You can think of our giant human brains as an evolutionary cost of overcentralization.

To see why, compare us to ants and bees.  Those tiny brains accomplish highly organized group behaviors through extreme decentralization.  Individuals signal one other in simple ways — a scent, a dance — and peers respond robotically to those signals, resulting in amazing aggregate accomplishments.

Individual humans act with less coordination, and a cost of this is that we must be more flexibly intelligent, which requires carrying around a giant brain, which requires a giant body, which requires tons of food.  I’m not complaining, mind you.  Very glad I’m not an ant.  But this is an interesting way to look at the two forms of organization.

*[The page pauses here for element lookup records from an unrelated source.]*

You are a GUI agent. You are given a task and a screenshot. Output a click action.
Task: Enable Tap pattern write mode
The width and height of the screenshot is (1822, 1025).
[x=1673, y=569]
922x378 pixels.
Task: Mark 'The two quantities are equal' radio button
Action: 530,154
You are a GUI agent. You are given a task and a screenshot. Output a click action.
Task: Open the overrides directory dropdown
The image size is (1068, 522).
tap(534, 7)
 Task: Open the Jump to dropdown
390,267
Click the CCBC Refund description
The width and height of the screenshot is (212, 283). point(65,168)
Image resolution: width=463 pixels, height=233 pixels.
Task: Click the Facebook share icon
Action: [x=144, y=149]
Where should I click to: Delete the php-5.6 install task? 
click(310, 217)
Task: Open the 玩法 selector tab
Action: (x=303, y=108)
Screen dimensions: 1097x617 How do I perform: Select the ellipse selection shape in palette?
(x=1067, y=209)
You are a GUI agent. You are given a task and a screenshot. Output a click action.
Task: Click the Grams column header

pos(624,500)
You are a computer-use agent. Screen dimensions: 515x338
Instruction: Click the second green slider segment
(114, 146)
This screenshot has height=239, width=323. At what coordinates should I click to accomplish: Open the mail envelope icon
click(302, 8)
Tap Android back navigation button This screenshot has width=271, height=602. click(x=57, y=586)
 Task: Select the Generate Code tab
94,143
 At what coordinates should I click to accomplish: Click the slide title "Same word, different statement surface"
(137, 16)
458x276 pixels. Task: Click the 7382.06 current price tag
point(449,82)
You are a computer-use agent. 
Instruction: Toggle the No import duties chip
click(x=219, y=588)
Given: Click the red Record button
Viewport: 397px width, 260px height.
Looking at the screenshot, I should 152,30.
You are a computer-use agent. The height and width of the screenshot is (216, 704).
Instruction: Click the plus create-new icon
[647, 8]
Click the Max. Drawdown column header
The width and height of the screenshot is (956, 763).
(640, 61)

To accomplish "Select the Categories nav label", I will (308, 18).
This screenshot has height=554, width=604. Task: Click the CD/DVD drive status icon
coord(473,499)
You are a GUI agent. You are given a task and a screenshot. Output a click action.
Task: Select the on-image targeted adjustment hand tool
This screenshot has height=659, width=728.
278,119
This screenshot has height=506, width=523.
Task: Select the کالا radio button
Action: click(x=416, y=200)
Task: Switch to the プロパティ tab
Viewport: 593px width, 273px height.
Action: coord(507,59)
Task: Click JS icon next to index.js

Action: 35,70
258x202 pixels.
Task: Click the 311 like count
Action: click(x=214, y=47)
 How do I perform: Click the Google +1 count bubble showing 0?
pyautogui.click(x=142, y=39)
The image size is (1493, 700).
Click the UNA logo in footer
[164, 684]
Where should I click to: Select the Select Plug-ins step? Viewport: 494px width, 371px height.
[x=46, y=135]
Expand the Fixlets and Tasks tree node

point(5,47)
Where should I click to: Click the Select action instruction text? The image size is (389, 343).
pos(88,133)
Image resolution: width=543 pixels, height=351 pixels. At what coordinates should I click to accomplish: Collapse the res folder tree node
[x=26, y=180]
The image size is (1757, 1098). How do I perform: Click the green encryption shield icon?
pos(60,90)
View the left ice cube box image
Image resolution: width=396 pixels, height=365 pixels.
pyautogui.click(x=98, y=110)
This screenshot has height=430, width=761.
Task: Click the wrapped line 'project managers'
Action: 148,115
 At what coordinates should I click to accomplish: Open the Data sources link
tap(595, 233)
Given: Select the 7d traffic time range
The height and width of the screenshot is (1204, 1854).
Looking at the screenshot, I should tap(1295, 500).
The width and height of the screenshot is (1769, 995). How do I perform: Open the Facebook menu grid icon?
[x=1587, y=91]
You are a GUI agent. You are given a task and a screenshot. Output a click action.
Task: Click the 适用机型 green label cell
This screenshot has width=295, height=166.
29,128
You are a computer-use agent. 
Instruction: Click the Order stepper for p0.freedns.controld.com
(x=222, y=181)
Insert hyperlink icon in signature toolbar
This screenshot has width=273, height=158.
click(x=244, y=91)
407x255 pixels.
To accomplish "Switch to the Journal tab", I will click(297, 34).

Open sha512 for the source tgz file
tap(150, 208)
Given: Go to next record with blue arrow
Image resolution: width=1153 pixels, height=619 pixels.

Decentralized decision-making, with simple communication signals, allows amazingly organized and economical group behavior, requiring little wasted effort, and little intelligence.

This idea — decentralization + signaling = minimalism — can be applied broadly.  It works in one’s personal life, in organizations, and even nation-states.  The more decentralized, the better, until you reach a point of diminishing returns (where the cost of signaling among all the independent actors is greater than the benefit).

One could argue that communism failed in the 20th century mainly because centralized supply forecasting was hopelessly complicated.  Without private ownership, independent buyers and sellers could not rely on price to signal supply and demand.  Instead, a huge government staff was needed to estimate — very badly — the supply requirements of a modern economy.  Computers would have helped, but still could not have kept up with the exponential increase in economic complexity over the past century.

Many of the most successful U.S. companies of the past 50 years — those that have built the most share value — have tended to run extremely lean, decentralized operations, except for a highly centralized capital allocation (investment) function.  The most extreme example:  Berkshire Hathaway owns over a hundred companies, employes over a hundred thousand Americans, pays about 2% of all U.S. corporate tax — yet it has only about 20 people in the head office, who are focused almost exclusively on investing.